Tissue Tech Regenerative Medicine to Fight Disease
What if you could grow your own healthy tissue to repair an injury or fight disease? Enter TRUE™ Tissue technology. Developed by Dr. Robert Tranquillo at the University of Minnesota in Minneapolis, TRUE Tissue is a regenerative, engineered tissue tech created from cells isolated from donor tissue and is 100% natural. The donor cells are removed using detergents in a final step yielding an “off-the-shelf” regenerative matrix in the form of tubes that can be used as vascular grafts or combined to form heart valves, among many potential uses.

While other regenerative medicine contains synthetic polymer-based scaffolds that slowly degrade in the body and may lead to adverse immune response, TRUE™ Tissue technology, licensed by Vascudyne, a biotechnology trailblazer in regenerative medicine, is biological: nothing synthetic or artificial is in the biomaterial at any stage of its production.

Vascudyne has accelerated its commercialization and is working to get the technology into the hands of surgeons to benefit the millions of patients in need of replacement and repair tissues.

Tranquillo and his team have developed and fine-tuned this technology for decades, with the help of NIH funding, establishing its unique properties and regenerative potential. Tranquillo, key team member Dr. Zeeshan Syedain, and colleagues demonstrated the distinct advantages engineered tissue technology holds over existing therapies in a plethora of peer-reviewed publications of in vitro and pre-clinical in vivo studies.
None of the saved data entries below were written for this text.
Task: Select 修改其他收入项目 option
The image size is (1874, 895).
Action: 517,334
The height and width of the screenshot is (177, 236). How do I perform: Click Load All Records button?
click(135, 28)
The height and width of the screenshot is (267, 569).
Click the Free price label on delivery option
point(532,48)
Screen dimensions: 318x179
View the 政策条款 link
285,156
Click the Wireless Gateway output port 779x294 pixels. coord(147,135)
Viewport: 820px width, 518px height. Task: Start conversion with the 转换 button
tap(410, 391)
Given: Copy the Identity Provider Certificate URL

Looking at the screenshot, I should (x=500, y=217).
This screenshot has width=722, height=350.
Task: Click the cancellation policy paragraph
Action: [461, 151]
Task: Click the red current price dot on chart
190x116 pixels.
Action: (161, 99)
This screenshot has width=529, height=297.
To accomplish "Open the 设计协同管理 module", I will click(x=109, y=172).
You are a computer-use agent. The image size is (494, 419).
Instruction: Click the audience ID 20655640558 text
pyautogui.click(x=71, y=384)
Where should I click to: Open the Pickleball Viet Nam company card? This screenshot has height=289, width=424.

In 2021, the TRUE™ Tissue technology reached two major milestones. In a groundbreaking study, Tranquillo and his team used this hybrid of tissue engineering and regenerative medicine to create heart valves that can grow with the recipient. When implanted in lambs, the research team showed that the tri-tube valves worked better than current animal-derived valves, with valve growth and almost none of the calcification that the other valves showed. Up until now, researchers have not been able to develop a heart valve that can grow and maintain function for pediatric patients. The only accepted options are valves made from chemically treated animal tissues that often become dysfunctional due to calcification and require replacement because they don’t grow with the child, often requiring up to five (or more) open heart surgeries until a mechanical valve is implanted in adulthood. This requires them to take blood thinners the rest of their lives.
 
“If we can get these valves approved someday for children, it would have such a big impact on the children who suffer from heart defects and their families who have to deal with the immense stress of multiple surgeries,” Tranquillo said. “We could potentially reduce the number of surgeries these children would have to endure from five to one. That’s the dream.”
 
In July 2021, Vascudyne also announced the successful first human use of TRUE Vascular Graft in end-stage renal disease patients requiring hemodialysis access. The first clinical procedures were performed by Adrian Ebner, MD, director of Endovascular and Cardiovascular Surgery at Sanatorio Italiano in Asuncion, Paraguay, as part of an early feasibility study.

University of Minnesota’s Technology Commercialization team has supported the technology since 1997, when the first invention disclosure on the technology was received. The office has pursued broad patent protection of the technology, helped secure translational funding to advance the science, and licensed the technology portfolio that led to the creation of Vascudyne as a startup company. The team continues to support Tranquillo’s new ideas that may further expand this platform technology by enabling additional new products that would solve unmet medical needs and potentially transform patient lives in other clinical areas.

Vascudyne was founded by Jeff Franco and Kem Schankereli, who licensed the engineered tissue technology from the University of Minnesota in 2017.